Early in January, Louisiana’s educational policies were given an overall grade of B- from Sacramento-based education reform lobbying group Students First. The group gave failing grades to 11 states, including Massachusetts and other states with higher standardized test scores than Louisiana’s. According to StudentsFirst, Louisiana’s education policies rank second in the nation, just behind Florida’s.

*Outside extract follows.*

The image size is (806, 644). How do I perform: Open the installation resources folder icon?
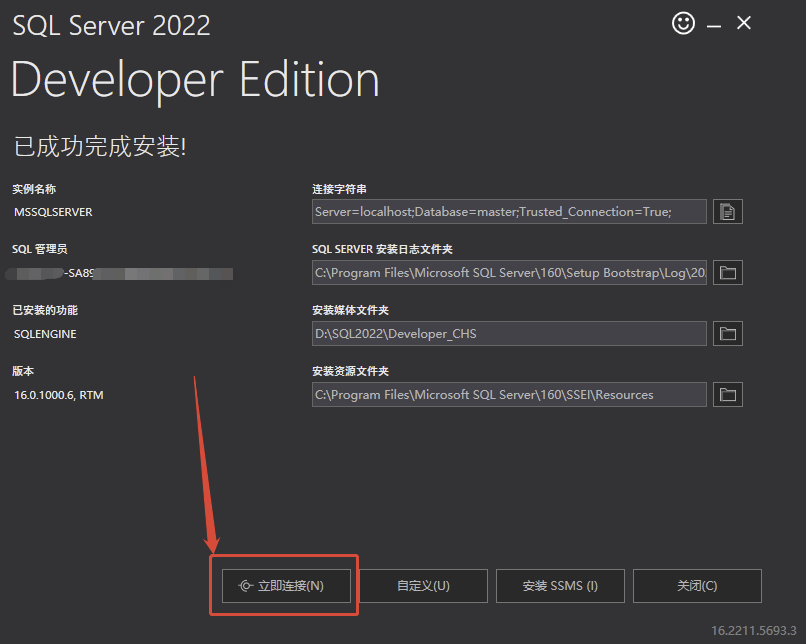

Founded and run by controversial former Washington D.C. education reformer Michelle Rhee, StudentsFirst judged the states’ education policies based on three categories: how strictly the state evaluates teachers, the effort each state’s schools put toward “empowering” parents, and how well the state governs schools and allocates educational funds.
Teacher evaluations
StudentsFirst’s evaluation puts the onus for success squarely on teachers and principals. The group awarded Louisiana’s schools an A grade (the highest grade in the nation) for teacher evaluation. “[Louisiana] has adopted meaningful educator evaluations,” says StudentsFirst’s website, “and it requires districts to base all personnel and salary decisions on classroom effectiveness.”
Parent Empowerment
The group gave Louisiana a C for its ability to communicate to parents the success of their children’s schools and its teachers, and to provide opportunities to move children to different schools, though the study concludes that the state has room to improve: “Louisiana’s parent trigger law is unique because the only turnaround option it provides parents is to petition to transfer a low-performing school to the RSD. Louisiana could strengthen its parent trigger law by [instead] giving parents the option of implementing one the four Race to the Top intervention models.”
Though she agrees with many of StudentsFirst’s policy suggestions, Sametta Brown, CEO of Capital One-New Beginnings Charter School Network, believes that in placing the onus on school faculties, the evaluation’s “parent empowerment” section ignores some important factors. Brown sites a lack of support in the home as a big impedance to both student and teacher performance. “Many parents have not internalized the fact that they are the child’s first teacher,” said Brown. “Some parents think they just send their children to school. But parents are expected to teach their kids as well.”